Наши огромные города таят в своих трущобах тысячи человеческих существ, история которых представляет собою необъяснимую загадку, совершенно запутанную нравственную картину. Их можно было бы описать более ясно, чтобы эти истории стали понятны многим. Но они известны лишь самым преданным работникам, трудящимся среди бездомных, являющих для них печальную и ужасающую неразрешимую головоломку, и поэтому лучше будет, если мы не станем это обсуждать. Те, у кого нет ключа к науке жизни, вынуждены одолевать эти трудности на свой манер, в противном же случае они погибнут, сокрушенные одною мыслью о них. И эта так называемая социальная проблема, глубокие воды нищеты, смертельное равнодушие облеченных властью и состоянием – вряд ли с подобными вещами встретится какая-нибудь благородная душа, которая не достигла великой идеи эволюции и которая не помышляла о величественной загадке человеческого развития.

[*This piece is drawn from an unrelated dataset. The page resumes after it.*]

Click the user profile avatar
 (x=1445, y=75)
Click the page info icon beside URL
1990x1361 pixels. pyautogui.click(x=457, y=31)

Теософ стоит на другой позиции, отличающейся от положения любого из этих людей, поскольку знает о грандиозных масштабах жизни, с которой имеют дело все мистики и писатели-оккультисты, и подобрался слишком близко к великой тайне. Действительно, никто, хотя бы он и мог причислить себя к Братьям Общества, ни за что не смог бы обратиться ни к одному из теософов, пока сам сознательно не начал испытывать в своей же личности эту самую тайну, которая есть непреклонный закон, благодаря чему человек поднимается на несколько уровней от состояния животного к вещей славе Божьей. Быстрота, с которой он это делает – разная для каждой живой души; и несчастные, крепко обнимающие своего первого надсмотрщика, нищету, избраны продвигаться медленно путем монотонного изнуряющего труда, который, может быть, даст им несчетное количество чувственных физических жизней – приятных или болезненных, но всегда любимых, потому что они ощущаемы самыми низшими чувствами. Теософ, стремящийся заняться оккультизмом, собственными руками принимает от Природы некоторые привилегии, поскольку очень хочет этого, и вскоре обнаруживает, что впечатления и опыт осваиваются им с удвоенной скоростью. Тогда он осознаёт, что находится под новым для него и более быстрым законом развития, и он усваивает полученные им уроки.

Однако, осознав это, он делает еще одно открытие. Он понимает, что становится достаточно мудрым человеком, чтобы творить добро, при этом не опасаясь нанести неизмеримый вред. Очень высоко развитый адепт в жизни может решительно браться за трудное дело и благодаря великим силам интуиции узнавать, кого он может освободить от боли, а кого следует оставить в грязи, которая есть для них лучший учитель. Сами же бедные и несчастные скажут любому, кто способен добиться их доверия, какие катастрофические ошибки совершены теми, кто происходит из другого класса и стараются помочь им. Доброта и мягкое обхождение порой пробуждает самые худшие качества в мужчине или женщине, которые вели в известной степени приличную жизнь, когда на них обрушивались горе и отчаяние. Пусть же Милосердный Христос простит нас за такое мнение о человеческих существах, обо всех, кто есть часть нас же самих, согласно закону человеческого братства, которое невозможно разрушить. Но эти слова – правда. Никто из нас не знает той тьмы, что таится в глубинах наших натур, пока какое-нибудь необычное и незнакомое впечатление не поднимет эту сущность к действию. Так происходит и с остальными, кто кажется более несчастным, чем мы сами.